» **EXERCISE REQUIREMENTS**
Say how many lines in the records include the string "page", adding no other words.

Dataset excerpts:
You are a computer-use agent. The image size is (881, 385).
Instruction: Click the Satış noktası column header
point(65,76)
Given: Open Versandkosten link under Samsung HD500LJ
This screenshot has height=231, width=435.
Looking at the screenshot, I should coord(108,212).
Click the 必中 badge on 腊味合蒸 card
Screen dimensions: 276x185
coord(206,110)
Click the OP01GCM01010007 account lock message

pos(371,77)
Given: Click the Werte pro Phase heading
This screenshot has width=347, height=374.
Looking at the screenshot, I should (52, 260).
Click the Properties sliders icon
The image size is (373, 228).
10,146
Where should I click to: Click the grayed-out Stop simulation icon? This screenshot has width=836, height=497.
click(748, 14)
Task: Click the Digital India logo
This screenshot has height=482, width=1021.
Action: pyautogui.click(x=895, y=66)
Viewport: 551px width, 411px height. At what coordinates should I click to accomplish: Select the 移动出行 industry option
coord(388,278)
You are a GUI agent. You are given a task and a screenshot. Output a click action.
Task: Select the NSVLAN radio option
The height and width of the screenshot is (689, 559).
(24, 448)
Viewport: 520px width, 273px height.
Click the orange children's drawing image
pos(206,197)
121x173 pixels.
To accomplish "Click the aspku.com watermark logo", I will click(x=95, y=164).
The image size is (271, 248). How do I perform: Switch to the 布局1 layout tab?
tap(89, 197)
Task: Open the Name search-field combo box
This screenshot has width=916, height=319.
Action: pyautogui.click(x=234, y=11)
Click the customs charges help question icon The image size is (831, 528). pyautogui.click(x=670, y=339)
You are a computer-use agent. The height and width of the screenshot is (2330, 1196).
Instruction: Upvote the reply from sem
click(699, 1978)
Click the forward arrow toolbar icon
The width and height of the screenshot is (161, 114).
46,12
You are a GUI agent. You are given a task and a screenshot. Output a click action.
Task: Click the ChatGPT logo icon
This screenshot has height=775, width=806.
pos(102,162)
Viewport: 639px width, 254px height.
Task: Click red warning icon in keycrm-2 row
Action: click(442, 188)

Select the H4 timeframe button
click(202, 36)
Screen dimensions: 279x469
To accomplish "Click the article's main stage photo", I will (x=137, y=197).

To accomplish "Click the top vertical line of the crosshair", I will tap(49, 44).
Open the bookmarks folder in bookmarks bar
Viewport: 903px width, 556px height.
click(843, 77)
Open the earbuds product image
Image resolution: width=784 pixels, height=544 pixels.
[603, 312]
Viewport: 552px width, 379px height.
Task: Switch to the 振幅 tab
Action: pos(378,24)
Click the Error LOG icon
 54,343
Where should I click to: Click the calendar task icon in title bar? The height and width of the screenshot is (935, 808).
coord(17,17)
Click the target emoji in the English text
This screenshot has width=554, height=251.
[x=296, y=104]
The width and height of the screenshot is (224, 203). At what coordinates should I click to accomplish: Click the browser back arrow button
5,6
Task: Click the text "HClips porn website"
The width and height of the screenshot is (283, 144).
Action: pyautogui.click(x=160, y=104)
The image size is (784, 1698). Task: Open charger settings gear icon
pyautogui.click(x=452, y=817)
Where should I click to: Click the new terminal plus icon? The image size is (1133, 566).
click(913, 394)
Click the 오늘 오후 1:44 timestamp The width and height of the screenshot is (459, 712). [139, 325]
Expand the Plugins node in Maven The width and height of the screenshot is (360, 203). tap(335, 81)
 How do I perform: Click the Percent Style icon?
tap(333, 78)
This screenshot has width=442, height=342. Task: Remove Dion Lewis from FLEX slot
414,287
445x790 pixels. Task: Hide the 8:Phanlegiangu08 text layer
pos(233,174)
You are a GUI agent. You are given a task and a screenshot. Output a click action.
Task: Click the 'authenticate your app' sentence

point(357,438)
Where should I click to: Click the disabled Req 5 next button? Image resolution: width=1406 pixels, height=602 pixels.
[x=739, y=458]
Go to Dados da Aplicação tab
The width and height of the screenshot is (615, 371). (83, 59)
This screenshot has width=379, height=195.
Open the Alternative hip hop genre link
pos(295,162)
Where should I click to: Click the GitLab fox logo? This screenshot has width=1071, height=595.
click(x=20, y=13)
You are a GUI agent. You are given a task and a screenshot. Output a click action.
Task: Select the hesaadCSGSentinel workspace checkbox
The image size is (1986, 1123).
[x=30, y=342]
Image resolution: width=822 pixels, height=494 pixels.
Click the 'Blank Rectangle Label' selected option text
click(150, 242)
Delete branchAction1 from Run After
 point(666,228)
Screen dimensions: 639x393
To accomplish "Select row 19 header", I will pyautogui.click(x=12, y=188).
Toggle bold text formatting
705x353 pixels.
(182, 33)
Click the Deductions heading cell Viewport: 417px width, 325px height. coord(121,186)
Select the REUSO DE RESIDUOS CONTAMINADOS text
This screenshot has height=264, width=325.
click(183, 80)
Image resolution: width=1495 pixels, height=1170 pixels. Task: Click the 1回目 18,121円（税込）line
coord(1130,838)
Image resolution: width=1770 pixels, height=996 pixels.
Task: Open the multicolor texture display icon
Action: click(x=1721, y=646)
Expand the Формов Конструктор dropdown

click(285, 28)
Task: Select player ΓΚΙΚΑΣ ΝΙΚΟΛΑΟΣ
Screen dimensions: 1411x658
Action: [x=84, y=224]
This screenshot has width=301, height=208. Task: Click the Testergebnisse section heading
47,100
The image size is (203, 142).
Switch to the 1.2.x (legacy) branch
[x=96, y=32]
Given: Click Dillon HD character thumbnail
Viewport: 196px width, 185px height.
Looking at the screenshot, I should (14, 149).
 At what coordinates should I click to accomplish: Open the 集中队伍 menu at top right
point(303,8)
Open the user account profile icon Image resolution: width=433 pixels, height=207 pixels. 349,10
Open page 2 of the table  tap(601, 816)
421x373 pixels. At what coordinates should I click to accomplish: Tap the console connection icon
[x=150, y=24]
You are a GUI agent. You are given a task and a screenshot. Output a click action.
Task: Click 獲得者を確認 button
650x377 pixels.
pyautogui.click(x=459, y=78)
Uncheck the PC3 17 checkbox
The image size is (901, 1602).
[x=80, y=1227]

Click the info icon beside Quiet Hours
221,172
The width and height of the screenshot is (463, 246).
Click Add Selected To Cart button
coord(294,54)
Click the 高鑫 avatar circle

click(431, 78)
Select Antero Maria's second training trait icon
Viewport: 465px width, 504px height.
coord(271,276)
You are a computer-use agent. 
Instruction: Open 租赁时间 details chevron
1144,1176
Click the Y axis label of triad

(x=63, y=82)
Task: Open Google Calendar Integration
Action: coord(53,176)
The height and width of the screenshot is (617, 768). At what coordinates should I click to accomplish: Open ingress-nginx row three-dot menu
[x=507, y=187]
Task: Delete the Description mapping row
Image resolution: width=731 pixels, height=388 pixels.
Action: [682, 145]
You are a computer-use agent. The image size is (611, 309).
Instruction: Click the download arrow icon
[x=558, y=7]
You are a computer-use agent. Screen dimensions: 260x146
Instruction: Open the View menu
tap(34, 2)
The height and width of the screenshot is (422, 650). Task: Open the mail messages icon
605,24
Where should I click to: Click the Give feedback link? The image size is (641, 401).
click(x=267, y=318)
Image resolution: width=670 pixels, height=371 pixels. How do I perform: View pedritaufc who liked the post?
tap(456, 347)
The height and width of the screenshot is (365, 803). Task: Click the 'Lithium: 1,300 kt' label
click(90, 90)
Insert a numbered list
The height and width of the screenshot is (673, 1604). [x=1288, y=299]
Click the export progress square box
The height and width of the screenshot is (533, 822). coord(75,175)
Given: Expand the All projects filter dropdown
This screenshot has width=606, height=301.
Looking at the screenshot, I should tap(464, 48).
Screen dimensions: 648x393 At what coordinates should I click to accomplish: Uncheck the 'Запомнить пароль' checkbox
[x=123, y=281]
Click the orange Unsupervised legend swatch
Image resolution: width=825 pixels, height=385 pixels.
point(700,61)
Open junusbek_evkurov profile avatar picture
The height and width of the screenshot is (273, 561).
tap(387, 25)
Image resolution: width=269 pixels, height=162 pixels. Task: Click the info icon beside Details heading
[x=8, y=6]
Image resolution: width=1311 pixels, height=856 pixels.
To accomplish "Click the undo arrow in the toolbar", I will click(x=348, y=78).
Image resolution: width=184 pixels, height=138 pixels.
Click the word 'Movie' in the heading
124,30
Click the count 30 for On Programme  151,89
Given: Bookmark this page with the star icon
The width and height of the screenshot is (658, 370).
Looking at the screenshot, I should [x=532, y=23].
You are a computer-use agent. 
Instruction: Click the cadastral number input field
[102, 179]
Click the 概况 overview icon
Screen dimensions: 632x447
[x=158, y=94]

» **TASK OUTPUT**
2